───── Text
[Mailman-Users] cause of bounces
gtaylor at tnetconsulting.net
Tue Oct 17 12:10:56 EDT 2017
On 10/14/2017 02:07 PM, Stephen J. Turnbull wrote:
> For (2) to make sense, the email provider should have a policy that
> prohibits use of its mailboxes to post to mailing lists, and it must
> not provide "on behalf of" services such as sending photographs or
> newspaper articles using your address in From. This makes sense for
> banks and other financial institutions, and use of DMARC "p=reject"
> has pretty much eliminated phishing using mail with real bank
> addresses in From.
Some drive by comments:
- IMHO, "on behalf of" services (I like that description) should be
sent with a From: address that reflects the service -and- utilize a
Reply-To: that reflects the email address of the purported sender.
(Further, the service's From: address /should/ be legitimate and not
bounce. But that's more pedantic.)
- I feel like DMARC is perfectly compatible with mailing lists as long
as the mailing list is set up to modify the message as it passes through
1) Change the From: header to reflect the mailing list.
2) Send the message with an SMTP from reflecting the mailing list.
(VERP is suggested.)
3) Remove any / all DKIM headers.
- I *STRONGLY* feel that mailing lists / forwarders / etc are email
endpoints. Many of them generate new messages with content based on the
incoming content. - Thus it is perfectly acceptable to do all of the
above /because/ it is a /new/ and /different/ message.
──────────
───── Supplied data
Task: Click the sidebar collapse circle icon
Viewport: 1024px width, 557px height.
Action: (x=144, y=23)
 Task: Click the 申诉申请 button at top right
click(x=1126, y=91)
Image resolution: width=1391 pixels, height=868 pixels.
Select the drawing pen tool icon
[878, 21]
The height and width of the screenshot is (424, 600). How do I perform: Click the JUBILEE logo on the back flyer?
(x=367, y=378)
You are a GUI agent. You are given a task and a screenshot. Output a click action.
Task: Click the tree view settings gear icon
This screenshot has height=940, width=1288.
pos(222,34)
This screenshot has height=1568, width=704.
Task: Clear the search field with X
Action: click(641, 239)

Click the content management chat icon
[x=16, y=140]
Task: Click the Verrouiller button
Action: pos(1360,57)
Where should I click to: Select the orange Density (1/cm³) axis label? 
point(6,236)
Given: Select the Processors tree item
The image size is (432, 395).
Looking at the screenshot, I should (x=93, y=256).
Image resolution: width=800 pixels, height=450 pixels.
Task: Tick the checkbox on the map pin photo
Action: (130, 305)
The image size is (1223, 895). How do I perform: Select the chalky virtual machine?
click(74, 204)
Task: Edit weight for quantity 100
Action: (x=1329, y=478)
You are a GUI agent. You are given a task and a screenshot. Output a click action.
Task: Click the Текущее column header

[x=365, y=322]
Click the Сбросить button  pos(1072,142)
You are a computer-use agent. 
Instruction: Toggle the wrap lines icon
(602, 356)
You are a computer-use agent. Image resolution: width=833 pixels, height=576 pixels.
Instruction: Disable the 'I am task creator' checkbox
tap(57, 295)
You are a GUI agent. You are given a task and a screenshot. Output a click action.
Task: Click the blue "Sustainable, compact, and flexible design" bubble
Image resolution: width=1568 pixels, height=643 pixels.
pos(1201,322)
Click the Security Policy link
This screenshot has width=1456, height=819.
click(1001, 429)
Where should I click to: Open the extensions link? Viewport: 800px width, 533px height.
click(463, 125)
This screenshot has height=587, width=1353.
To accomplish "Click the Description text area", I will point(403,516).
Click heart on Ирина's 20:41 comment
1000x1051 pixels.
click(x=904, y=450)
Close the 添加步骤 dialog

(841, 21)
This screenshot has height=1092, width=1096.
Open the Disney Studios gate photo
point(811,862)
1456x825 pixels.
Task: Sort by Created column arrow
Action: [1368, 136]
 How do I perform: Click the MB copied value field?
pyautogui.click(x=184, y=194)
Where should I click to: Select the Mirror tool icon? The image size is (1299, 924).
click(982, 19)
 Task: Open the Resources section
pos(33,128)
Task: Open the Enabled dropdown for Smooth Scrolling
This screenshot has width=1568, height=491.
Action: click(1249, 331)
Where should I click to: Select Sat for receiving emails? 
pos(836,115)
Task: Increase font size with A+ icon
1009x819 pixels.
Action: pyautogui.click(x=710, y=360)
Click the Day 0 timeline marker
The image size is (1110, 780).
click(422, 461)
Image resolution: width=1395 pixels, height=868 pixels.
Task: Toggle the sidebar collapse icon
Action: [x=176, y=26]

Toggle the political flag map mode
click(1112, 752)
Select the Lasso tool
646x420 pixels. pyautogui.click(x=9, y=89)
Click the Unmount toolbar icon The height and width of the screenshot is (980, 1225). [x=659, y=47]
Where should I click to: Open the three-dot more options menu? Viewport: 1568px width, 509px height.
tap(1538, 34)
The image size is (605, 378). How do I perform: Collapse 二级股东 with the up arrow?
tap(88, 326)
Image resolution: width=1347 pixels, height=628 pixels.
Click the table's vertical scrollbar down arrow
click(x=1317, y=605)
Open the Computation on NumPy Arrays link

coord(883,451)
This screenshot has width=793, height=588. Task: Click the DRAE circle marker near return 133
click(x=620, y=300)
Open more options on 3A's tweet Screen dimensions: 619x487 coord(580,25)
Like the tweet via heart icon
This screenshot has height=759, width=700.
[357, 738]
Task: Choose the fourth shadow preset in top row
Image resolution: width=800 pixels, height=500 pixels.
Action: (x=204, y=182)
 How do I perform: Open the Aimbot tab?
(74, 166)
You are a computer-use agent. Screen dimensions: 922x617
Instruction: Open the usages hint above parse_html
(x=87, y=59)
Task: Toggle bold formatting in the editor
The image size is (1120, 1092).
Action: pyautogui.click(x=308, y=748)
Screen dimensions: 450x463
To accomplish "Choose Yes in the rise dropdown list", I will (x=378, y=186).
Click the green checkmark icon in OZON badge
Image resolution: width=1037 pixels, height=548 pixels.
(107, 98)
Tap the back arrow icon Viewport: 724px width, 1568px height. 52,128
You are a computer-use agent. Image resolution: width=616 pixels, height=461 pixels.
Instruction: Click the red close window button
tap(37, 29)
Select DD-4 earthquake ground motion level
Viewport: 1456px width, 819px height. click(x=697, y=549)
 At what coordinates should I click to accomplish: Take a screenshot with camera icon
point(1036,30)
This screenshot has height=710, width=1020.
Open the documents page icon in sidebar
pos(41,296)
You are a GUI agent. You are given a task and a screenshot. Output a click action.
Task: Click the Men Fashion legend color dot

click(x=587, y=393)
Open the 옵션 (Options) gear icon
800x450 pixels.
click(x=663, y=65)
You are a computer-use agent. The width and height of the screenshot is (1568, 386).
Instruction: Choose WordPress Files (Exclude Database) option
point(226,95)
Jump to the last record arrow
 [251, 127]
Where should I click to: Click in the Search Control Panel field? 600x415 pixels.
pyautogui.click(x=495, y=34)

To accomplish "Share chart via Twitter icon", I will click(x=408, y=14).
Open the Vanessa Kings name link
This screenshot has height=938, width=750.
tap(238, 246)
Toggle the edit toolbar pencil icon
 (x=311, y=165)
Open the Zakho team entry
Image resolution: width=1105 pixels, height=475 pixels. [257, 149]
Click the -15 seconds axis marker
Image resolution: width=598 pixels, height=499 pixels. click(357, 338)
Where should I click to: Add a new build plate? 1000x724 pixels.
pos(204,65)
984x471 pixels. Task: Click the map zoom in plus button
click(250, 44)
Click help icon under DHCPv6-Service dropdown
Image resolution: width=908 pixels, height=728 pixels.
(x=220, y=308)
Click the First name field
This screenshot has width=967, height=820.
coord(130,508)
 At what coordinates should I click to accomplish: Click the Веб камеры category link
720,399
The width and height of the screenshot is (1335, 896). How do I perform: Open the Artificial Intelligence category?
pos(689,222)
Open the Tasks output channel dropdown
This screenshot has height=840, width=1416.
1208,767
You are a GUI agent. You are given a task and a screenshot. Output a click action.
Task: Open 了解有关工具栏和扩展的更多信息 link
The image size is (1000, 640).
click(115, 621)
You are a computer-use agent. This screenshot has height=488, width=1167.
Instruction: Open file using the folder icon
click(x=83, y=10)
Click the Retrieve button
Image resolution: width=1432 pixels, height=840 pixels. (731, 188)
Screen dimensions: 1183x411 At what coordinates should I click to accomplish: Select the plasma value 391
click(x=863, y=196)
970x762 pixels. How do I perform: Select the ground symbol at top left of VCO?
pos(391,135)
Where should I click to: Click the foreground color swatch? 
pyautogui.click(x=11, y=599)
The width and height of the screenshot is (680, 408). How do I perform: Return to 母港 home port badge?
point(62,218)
──────────
• _Brief 1_: In the mailing-list post, which technique is suggested for sending the message with an SMTP from that reflects the mailing list?
• _Brief 2_: Resume the mailing-list post on DMARC after its last sentence.
The records were taken from a separate source and are unrelated to the mailing-list post.

• _Final answer 1_: VERP

• _Final answer 2_:
I know that I am not personally sending this message to anyone other
than the single address that is the mailman-users mailing list. - The
mailman-users mailing list is what is sending message to all the
subscribers, *NOT* me. Both my mail server and the mail list server's
MTA logs will corroborate this. - I think pretending that I am
/personally/ (thus my MTA is) sending messages to all the subscribers is
a farce. Further I believe that said farce is part of (if not the crux
of) the perceived problems with SPF / DKIM / DMARC on conjunction with
Think about it this way. If Alice sends a message to Bob, who has his
email configured to forward to Charlie who also forwards to Dave, and so
on until we reach Mike, I will *STRONGLY* argue that I never sent a
message to Mike if asked.
Sure, /someone's/ server sent a message to Mike, possibly claiming to be
from me. But it was *NOT* /from/ me or my server. Thus, the message is
bogus and /should/ be treated as such.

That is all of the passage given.